As we hiked on, there was relaxed talk about art and the coming winter, birds and children. We reached the overlook for a longer creative session. These gatherings aren’t meant to be lessons. Heather explained, “There is no teaching; it is all creating.”
Three people sat on the bench, while others leaned against trees or sat in the dry grass. I chose to write, and snuck glances at others’ artistic processes. One woman’s head bobbed up and down, as she transferred the information from her eye to her hand. Some worked in quiet concentration. Others chatted while their hands moved smoothly across the page. We shared a view, in the dusky light, of town, of smoke from burn piles clinging in tendrils to the base of Boundary Butte, and of darkening clouds above Icicle Ridge. But everyone drew and painted through a lens of unique perspective. When we shared our work, spreading journals on the bench, there were drawings in pencil and black ink, and watercolors. Incomplete, they were works in progress. It felt good to share, even my scribbled words. We valued the process more than the product.
Heather and Amanda Gibbs told me how they founded these monthly gatherings. Heather said, “We were working on our Artists Bowls at Empty Bowls in 2011. We acknowledged how good it was to create and share together for a couple of hours. We said ‘Let’s keep it up!’ It was the last Tuesday of January. So we decided to call ourselves the Last Tuesday Artists, and that would help us remember when to meet.”
The concept took off, because they haven’t missed a month, though they intentionally skip November and December due to the holidays. Each year begins anew with “Drawn to Bowls” at the Empty Bowls painting days in January. Attendance ranges from four to fourteen people, but there are over 100 people on the email list. Some participants have traveled from Wenatchee or Plain. Artis supports the group by advertising and also hosting some sessions.

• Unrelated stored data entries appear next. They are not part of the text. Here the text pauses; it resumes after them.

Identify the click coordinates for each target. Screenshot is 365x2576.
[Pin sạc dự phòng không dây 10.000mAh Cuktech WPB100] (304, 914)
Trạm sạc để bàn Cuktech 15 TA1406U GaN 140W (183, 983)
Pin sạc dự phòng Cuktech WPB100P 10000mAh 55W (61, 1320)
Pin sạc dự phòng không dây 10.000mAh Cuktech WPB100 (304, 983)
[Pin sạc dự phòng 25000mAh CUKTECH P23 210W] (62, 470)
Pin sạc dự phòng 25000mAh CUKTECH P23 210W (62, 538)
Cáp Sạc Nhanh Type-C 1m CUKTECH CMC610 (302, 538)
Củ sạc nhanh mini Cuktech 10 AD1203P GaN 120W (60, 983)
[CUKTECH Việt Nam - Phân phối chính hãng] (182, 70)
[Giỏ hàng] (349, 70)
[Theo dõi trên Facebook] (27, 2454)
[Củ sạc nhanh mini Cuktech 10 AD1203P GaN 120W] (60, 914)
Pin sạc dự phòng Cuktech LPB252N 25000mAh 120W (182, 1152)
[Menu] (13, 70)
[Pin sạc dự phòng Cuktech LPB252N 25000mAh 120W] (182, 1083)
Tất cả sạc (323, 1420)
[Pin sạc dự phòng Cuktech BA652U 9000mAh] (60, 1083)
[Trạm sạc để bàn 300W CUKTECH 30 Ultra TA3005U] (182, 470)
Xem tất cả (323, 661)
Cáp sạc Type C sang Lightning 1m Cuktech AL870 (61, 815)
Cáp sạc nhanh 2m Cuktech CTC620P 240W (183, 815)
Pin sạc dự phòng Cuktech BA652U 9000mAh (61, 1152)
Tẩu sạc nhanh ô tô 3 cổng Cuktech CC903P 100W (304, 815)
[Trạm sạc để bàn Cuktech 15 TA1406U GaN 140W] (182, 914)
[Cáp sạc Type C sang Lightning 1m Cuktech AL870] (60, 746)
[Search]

As I learned, it’s not just for professionals. Heather said, “It depends on the subject matter. More serious artists will come for “Drawn to Figures.” Whereas “Drawn to Hiking” might attract fewer professionals and more interested newcomers.” Amanda added, “I think some professional artists hold out for a few they really like, and other people make it most of the time for art and social reasons.” Even kids can come, with an adult. Generally the kids are over 13 years old, but Heather emphasized, “We are easy and inclusive.”
Intimidation due to artistic experience should not keep budding artists away. Amanda said, “We are here to play, make art, and socialize. If that sounds like fun to you, then come and be a part of it. Intimidated? Well, nobody’s been bitten yet so there’s no pain involved.”
- January 26th, 2016 – Drawn To Bowls from 5 to 8:00 pm at Sleeping Lady for the Empty Bowls Festival. Leader is Amanda Gibbs or Heather Murphy.
- February 23rd – Drawn To Figures from 6:00 to 8:00 pm at Artis Studio (model has not be confirmed). Leader is Heather Murphy or Amanda Gibbs for beginning exercise.
- March 29th – Drawn To Abstracts from 6 to 8:00 pm at either Grunewald Guild or Artis Studio. Leader is Adele Caemerer for beginning exercise.